> **Data section**:
※ ※ ※
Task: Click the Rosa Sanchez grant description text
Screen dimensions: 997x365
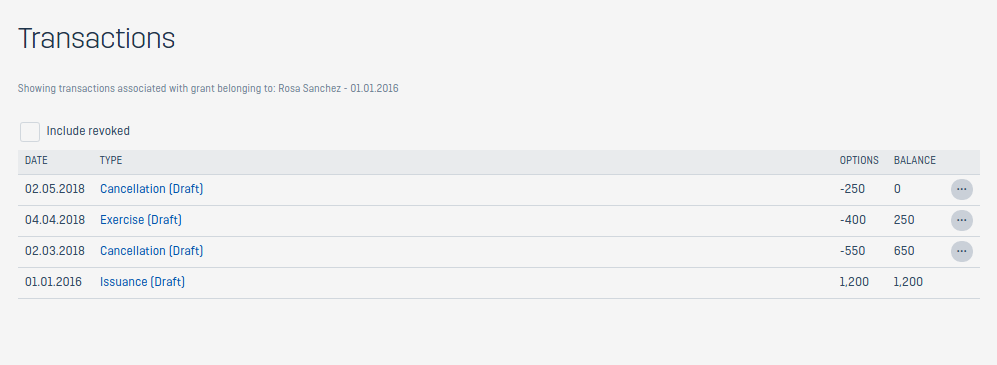Action: tap(208, 88)
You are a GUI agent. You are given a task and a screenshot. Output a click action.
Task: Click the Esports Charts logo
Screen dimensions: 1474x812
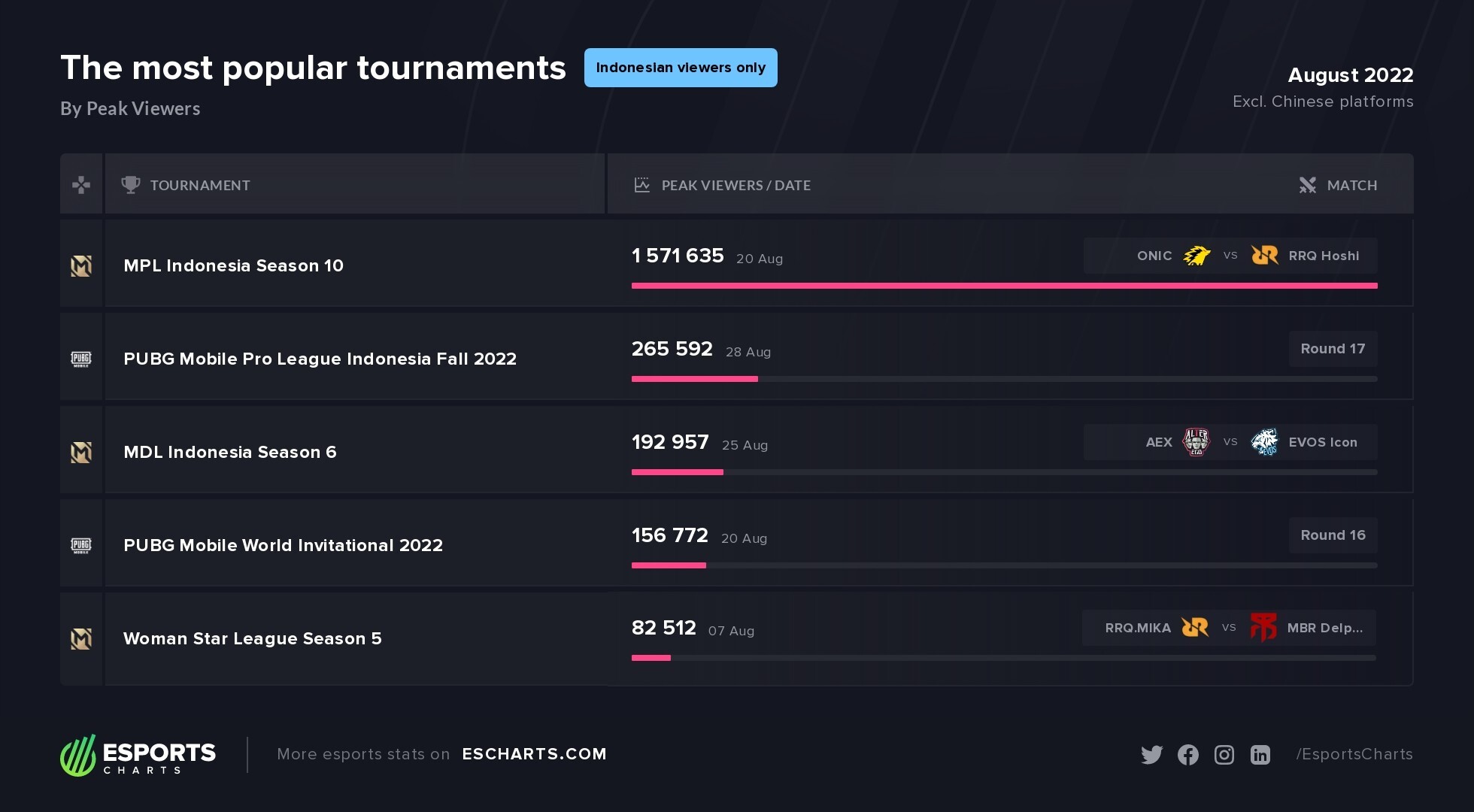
※ ※ ※
> **Task**:
Please reproduce the entries above exactly, omitting every picture.

> **Solution**:
Task: Click the Rosa Sanchez grant description text
Screen dimensions: 997x365
Action: tap(208, 88)
You are a GUI agent. You are given a task and a screenshot. Output a click action.
Task: Click the Esports Charts logo
Screen dimensions: 1474x812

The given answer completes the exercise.